Tuesday, August 31, 2010

Day of Departure

So. My bags are packed. I went down to a smaller suitcase because the large one was throwing on extra weight I didn't want to have complicate baggage regulations. My carryon is stuffed full, and I'm afraid of how much my backpack will weigh, but I packed it full of Arabic notes, my French Harry Potter books, an iPod Touch I've bought from my brother and named Mr. Touchy-Feely, and some other things. I need some snacks. And I brought all of that in case I don't sleep, but if I don't sleep, it'll be me awake for a good 24+ hours.. I won't get into (one of) Lille's train station(s) until what is really 6am EST. Then I've to go figure out other things and ahhhh!

It's okay. It's going to be okay.

It's almost 10am, I woke up around 7 and couldn't sleep after a weird dream combined with my anxiety. Today, I leave for France. I've been waiting so long and I'm so excited, but my nerves are killing me.
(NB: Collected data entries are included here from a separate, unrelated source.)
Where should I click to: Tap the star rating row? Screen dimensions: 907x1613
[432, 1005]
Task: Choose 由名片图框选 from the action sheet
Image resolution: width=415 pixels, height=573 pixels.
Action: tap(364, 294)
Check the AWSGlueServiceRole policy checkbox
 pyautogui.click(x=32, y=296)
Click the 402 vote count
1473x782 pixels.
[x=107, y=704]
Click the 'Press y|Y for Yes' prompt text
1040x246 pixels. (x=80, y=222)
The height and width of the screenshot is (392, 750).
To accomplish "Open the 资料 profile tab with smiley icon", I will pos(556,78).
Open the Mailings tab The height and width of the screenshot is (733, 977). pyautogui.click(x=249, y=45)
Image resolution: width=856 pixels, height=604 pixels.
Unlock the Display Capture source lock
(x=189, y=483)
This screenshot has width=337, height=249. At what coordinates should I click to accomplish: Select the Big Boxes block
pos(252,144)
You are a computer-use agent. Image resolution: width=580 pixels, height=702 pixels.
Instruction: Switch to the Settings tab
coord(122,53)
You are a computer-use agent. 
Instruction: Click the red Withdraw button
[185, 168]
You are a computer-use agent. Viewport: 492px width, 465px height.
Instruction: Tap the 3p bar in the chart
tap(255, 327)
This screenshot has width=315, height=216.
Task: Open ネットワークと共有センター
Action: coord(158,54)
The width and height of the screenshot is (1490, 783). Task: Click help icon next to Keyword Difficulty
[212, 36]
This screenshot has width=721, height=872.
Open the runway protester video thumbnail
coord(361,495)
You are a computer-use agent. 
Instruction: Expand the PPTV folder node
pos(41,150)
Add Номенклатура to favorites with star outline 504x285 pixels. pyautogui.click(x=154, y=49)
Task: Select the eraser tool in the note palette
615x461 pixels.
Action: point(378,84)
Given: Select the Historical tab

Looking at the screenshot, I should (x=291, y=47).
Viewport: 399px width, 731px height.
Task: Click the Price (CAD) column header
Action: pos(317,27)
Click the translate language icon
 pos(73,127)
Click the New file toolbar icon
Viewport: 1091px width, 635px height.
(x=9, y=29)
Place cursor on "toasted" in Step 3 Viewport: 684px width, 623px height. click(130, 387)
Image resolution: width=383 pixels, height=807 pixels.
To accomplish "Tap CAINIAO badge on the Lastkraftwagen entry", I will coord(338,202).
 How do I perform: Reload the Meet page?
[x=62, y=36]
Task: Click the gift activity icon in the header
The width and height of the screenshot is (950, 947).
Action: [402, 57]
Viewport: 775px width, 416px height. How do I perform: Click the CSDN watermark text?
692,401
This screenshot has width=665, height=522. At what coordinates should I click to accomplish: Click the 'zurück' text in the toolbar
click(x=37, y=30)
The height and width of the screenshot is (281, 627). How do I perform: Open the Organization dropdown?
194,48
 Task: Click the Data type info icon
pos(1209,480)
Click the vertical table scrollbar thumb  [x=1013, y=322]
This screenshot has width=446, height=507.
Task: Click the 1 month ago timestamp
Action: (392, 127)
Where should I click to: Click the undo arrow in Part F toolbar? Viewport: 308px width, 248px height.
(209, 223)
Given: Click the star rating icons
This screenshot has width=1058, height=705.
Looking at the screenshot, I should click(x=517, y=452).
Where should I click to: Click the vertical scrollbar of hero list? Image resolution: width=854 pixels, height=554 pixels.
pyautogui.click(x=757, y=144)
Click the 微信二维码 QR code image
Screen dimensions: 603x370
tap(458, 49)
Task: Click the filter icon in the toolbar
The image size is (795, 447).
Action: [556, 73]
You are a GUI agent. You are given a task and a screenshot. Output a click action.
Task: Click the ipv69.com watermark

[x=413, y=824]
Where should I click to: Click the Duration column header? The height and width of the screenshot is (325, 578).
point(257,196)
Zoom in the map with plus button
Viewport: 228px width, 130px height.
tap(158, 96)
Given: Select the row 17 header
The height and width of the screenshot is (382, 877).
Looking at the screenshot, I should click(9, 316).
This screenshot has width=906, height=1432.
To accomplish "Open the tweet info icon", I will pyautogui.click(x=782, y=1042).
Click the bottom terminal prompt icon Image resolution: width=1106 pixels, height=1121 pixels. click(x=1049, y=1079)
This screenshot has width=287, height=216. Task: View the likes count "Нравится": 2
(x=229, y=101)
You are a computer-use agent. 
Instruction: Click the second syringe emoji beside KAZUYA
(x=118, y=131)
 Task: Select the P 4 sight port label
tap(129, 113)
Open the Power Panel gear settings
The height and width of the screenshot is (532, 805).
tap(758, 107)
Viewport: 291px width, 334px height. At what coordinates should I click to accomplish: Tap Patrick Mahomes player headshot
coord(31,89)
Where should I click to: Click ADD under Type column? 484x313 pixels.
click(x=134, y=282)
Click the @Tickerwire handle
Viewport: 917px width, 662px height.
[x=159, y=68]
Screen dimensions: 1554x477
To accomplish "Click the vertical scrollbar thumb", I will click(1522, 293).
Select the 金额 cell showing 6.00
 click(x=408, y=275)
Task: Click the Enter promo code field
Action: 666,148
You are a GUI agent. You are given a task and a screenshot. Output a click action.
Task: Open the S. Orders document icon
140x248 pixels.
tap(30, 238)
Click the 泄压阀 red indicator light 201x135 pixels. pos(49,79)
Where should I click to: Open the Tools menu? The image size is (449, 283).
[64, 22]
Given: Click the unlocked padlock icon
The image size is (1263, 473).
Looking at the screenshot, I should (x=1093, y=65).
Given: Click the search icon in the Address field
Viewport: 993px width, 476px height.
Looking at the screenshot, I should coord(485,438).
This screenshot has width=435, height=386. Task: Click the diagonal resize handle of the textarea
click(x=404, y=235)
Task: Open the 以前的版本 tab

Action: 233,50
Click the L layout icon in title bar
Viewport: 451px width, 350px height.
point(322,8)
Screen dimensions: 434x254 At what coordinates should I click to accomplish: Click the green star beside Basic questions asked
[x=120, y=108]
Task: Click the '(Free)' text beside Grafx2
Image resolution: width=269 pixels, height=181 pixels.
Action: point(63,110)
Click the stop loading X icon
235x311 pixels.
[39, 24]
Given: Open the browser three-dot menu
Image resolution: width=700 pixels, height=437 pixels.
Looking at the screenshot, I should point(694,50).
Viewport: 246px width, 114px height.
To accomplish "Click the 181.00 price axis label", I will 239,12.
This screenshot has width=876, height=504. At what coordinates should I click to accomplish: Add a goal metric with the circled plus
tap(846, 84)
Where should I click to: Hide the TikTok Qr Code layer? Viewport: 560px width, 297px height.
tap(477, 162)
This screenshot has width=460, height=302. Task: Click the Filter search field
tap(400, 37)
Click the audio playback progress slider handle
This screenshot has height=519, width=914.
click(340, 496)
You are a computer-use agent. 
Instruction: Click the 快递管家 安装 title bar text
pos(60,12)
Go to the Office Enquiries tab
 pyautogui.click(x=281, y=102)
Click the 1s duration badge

My stomach is in knots. All I've been able to think are all the possibilities of things and plans going wrong, not just for travel, but also for the entire study abroad session. 10 months is a long time. 10 months gives me a lot of opportunities to screw up and and to end up hating everything.

But I guess 10 months is also a lot of time to take a breath, think rationally, and have a wonderful time. I hope that by the end of the 10 months, I won't want to come back, but I will be prepared to come back and tell everyone about my stay.

I guess it's really just going to be another 10 months until I see which happens.

But I'm hoping for the latter option.

Wednesday, August 18, 2010

Preparation Panic

Bonsoir, bonsoir, jusqu'au "au revoir"...

Today is August 18th. My flight is August 31st. That's 13 days from now.
18, 31, 13. Ridiculous. It feels so close, too soon. I'm starting to panic.

That's me. I always panic. I'm such a hardline, efficient type of person that the least bit of uncertainty makes me panic. I've planned everything as well as I could, right?

My parents are taking me to the airport. I'll arrive in Brussels at 7:30am on the 1st of September (HELLO, BASICALLY LIKE GOING TO HOGWARTS ON THE FIRST DAY OF SEPTEMBER!). I'll get my bags, go through customs, and meet my new friend Christine (!) at the bottom level of the airport. We'll take the train to Brussels-Midi station, and then another train to Lille-Europe station. We've emailed the International Relations/Incoming department at Lille 3 to let them know we're arriving at the train station in Lille at 12pm on the button. Then... Then things are bit up in the air.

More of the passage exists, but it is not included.